### [Your task]
Write out every single entry exactly.

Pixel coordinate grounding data
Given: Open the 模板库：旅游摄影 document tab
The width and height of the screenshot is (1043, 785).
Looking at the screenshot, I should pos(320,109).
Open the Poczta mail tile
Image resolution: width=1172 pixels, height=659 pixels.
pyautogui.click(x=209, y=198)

### [Finished task]
Given: Open the 模板库：旅游摄影 document tab
The width and height of the screenshot is (1043, 785).
Looking at the screenshot, I should pos(320,109).
Open the Poczta mail tile
Image resolution: width=1172 pixels, height=659 pixels.
pyautogui.click(x=209, y=198)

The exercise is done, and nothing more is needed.